Deeper Commentary
	  
	  
	  
	  My God, my God, why have You forsaken me?- 
This verse is quoted by the Lord Jesus just moments before He died, and it has been suggested He cited the entire Psalm on the cross, as the last verse finishes (in LXX) with something similar to His last words, "it is finished". It certainly reflects a crisis in the Lord in His last few minutes of human life. He had been crying out aloud for deliverance, presumably for some time, according to Ps. 22:1-6, both during and before the unnatural three hour darkness. He felt that His desire for deliverance was not being heard, although the prayers of others had been heard in the past when they cried with a like intensity. The Lord Jesus was well aware of the connection between God's refusal to answer prayer and His recognition of sin in the person praying (2 Sam. 22:42 = Ps. 2:2-5). It is emphasized time and again that God will not forsake those who love Him (e.g. Dt. 4:31; 31:6; 1 Sam. 12:22; 1 Kings 6:13; Ps. 94:14; Is. 41:17; 42:16). Every one of these passages must have been well known to our Lord, the word made flesh. He knew that God forsaking Israel was a punishment for their sin (Jud. 6:13; 2 Kings 21:14; Is. 2:6; Jer. 23:33). God would forsake Israel only if they forsook Him (Dt. 31:16,17; 2 Chron. 15:2). The Lord was so identified with our sin that He felt as a sinner, although he wasn't in fact.
	  
 In 
	  every other recorded prayer of His in the Gospels, the Lord addressed the 
	  Almighty as “Father"; but finally He used the more distant “My God", 
	  reflecting the separation He felt. But therefore His mind flew to Ps. 
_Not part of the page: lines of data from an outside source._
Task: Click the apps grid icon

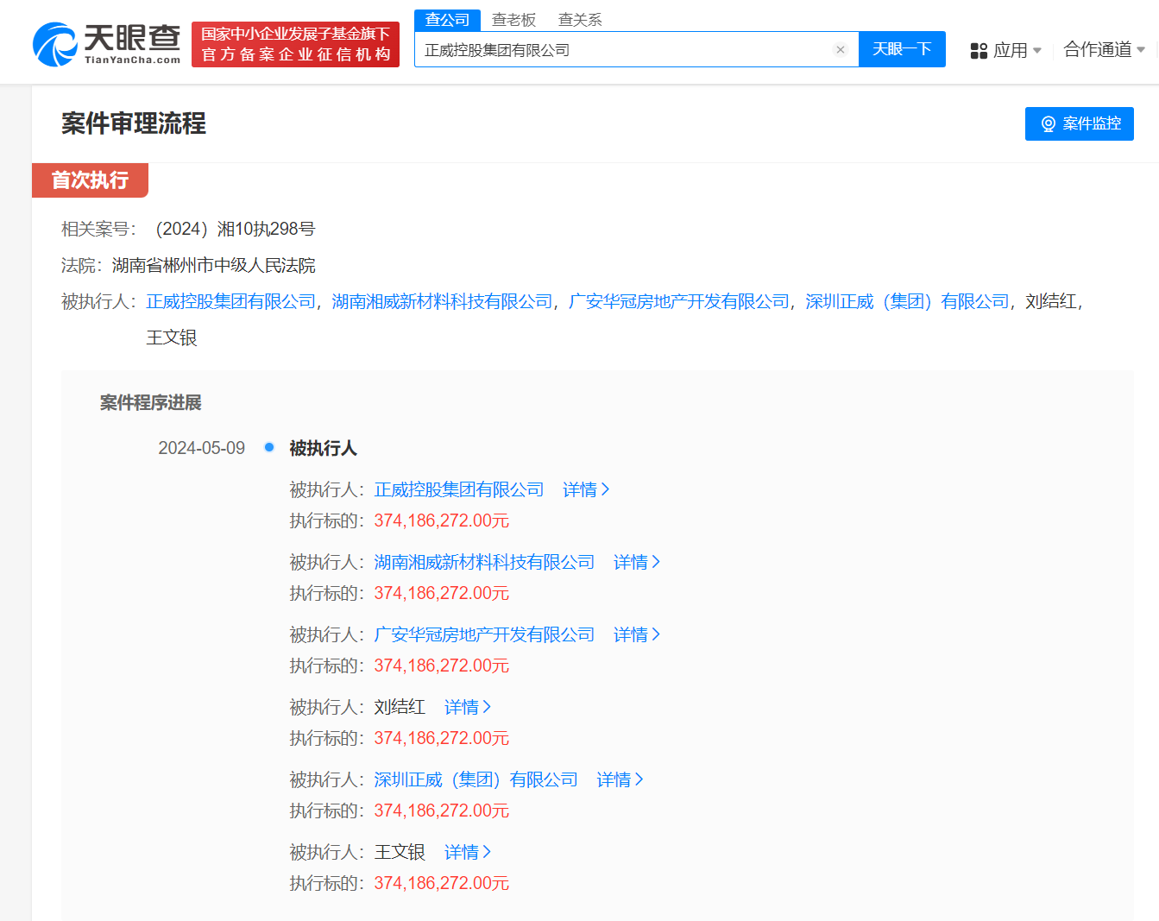Action: coord(979,51)
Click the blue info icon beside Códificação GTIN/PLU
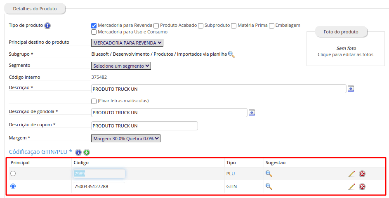The width and height of the screenshot is (389, 198). click(x=78, y=152)
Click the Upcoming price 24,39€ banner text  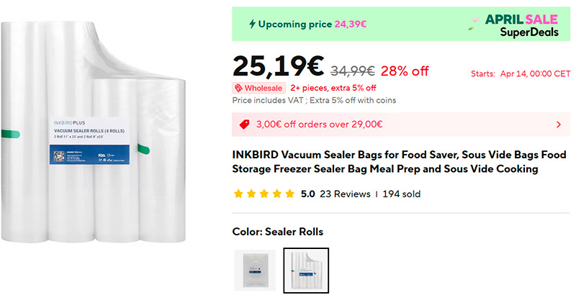(x=312, y=24)
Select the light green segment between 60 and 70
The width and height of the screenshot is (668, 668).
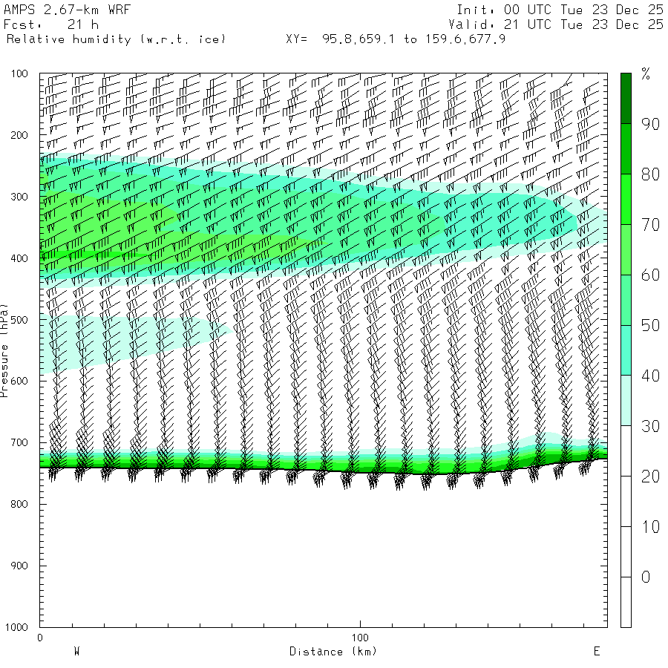626,249
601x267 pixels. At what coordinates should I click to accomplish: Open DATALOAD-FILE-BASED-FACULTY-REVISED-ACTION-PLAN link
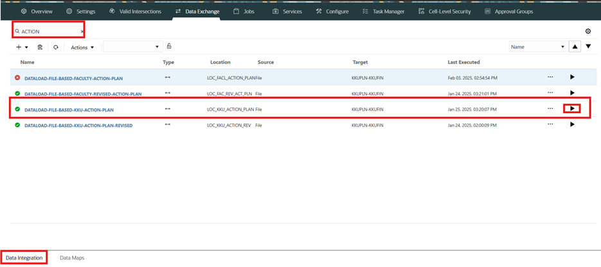coord(82,94)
	  22:1, and He quoted those words: "My God, why have You forsaken me". But 
	  the fact His mind went to the Scriptures like that was His salvation. 
	  There is reason to think that in His last few minutes, the Lord quoted the 
	  whole of Ps. 22 out loud. . Thus He asked for a drink "that 
	  the Scripture might be fulfilled", or finished, and then His words "It 
	  is finished" followed- which are actually an exact quote from the 
	  Septuagint of the last verse of Ps. 22. Psalms 22 and 69 can be clearly 
	  divided into two halves; the first half speaks of the confused thoughts of 
	  the Lord Jesus as He hung on the cross, but then there is a sudden rally, 
	  and His thoughts become clearly more confident and positive, centered 
	  around the certainty of our future salvation. As Christ quoted or at least 
	  thought through Psalm 22, He came to the glorious conclusion: Of course 
	  this is how Messiah must feel, He must feel forsaken, as Ps. 22 
	  prophesied, but He would go on to save God's people! Just because Messiah 
	  would feel forsaken didn't mean that He Himself had sinned! We can 
	  almost sense the wave of reassurance that swept over our Lord, that deep 
	  knowledge of His own good conscience. And therefore how desperate He was, 
	  despite that ravaging thirst, to utter to the world that cry, "It is 
	  finished" ; to show to us all that He had achieved God's work, that He 
	  had perfectly manifested the Father, and that thereby He really had 
	  achieved our redemption. 
	  
	  
	  
	  
	  
	  
	  Psa 22:2 My God, I cry in the daytime, but You don’t answer; in the night 
	  season, and am not silent- As suggested on :1,
	  the 
	  Lord did so both during and before the unnatural three hour darkness.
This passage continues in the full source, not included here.